What if the caterpillar whose job it was to “confuse every human that stumbles down the rabbit whole” (whilst rendered buzzed and confused enough himself on hookah) and felt too much pressure with the hole thing–(See what I did there?)–required a rehabilitation program/support group in order to quell his most cigarettesque cravings?:  Exactly what is explored in Toke by Marni L.B. Troop.  All we understand is that the caterpillars or rather weak-willed wiggle worms cannot hold their smokage long enough to tide themselves over for less than a day, which may very well be a lifetime in caterpillar chronology!  “It’s been 3 hours since my last smoke,” our star insect will intone.  Another will lament, “I toke on the hookah because I’ve got 600 children and they’re all silk spinners!”  Oh right, ‘cause we all know how that confounded silk chafes against the skin–and 600 kids…?  Off to Jerry Springer with ya now!!!

Of Cabbages and Kings by Natasha Troop explores what transpires betwixt the walrus and the carpenter after the end of the poem The Walrus and the Carpenter.  Hint, it is morbid and depressing and the walrus really does not seem to like the carpenter much.  Poor carpenter…  Or is that the reverse?  Hmmm…  Quite depressing if not somewhat heady.

Speaking of heady, Quit While You’re a Head by Rochelle Perry, producer extraordinaire, explores the post armageddonous exisTENSE shrouded in all manner of reminiscence of death and destruction as exacted by the heartless, but not yet headless, Queen of Hearts herself!  After having beheaded, yet freed them from the tonnage of her iron fist, everyWON in Wonderland (or is that Loserland?) only the Mad Hatter is left.  The prime question posed:  Can he persuade her to spare his life as he is the only one who can make hats for the headless in said wretch of a nation. (Though remaining characters in the forms of disembodied heads of The King, Cheshire Cat, Tweedle Dee and The White Rabbit prattle and chatter away on the wall behind the Hatter himself as he muses out loud, “Speaking of where, what hats did they wear?

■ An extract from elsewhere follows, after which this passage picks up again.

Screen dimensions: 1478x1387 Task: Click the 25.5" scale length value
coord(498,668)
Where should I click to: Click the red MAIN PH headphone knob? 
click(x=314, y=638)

And if they’d not hats to wear, they should have stopped by to see my wares!”:  A genius and classic line.  Though until reading the actual play, it want slightly over my head as an audience member.

Ideas behind most plays are fresh and original.  The only concern I had with some of them is that they felt too chatty, at the same time significantly lacking in suspense and storyline.  While it is evident that much of Carroll’s work centers around wordplay and the buoyancy found therein, you can have both.  Moreover, in nonbook form, some such wordplay was somewhat lost on the audience.

Photo Courtesy of Rochelle Perry

Photo Courtesy of Rochelle Perry

While still a work in progress, Curious Conversations has to be one of the best productions I have seen at the Eclectic Company Theatre.  Incumbent upon production value, set design, costuming and acting, to speak nothing of the British accents—Oh those amazing British accents, it was certainly the most colorful, plush, most high quality!  Of note, Dai Kornberg as the eccentrically erudite caterpillar, Diana Vaden as the charmingly cunning Cheshire Cat, Eugenie Trow as the moderate and matriarchal play’s host and introductress along with poetic narrator of The Walrus and the Carpenter, Adrienne Pearson as the quirky Mad Hatter, JC Henning and Nicolette Shutty as respectively quirky and earnest old and young Alices, Melanie Cruz and Marilee Moen as the bumbling Dee and Dum brothers portrayed as sisters, Tim Polzin as the candid, cool customerish Sam Spade, Nathalie Blossom as the imposing and incendiary Red Queen, and Abby Gershuny as the boldly beatific Queen of Hearts!  Costumes by Tsebahat Fiseha and Beck Van Cleve are some of the best I’ve ever seen and the set designed by Natasha Troop is positively out of this world!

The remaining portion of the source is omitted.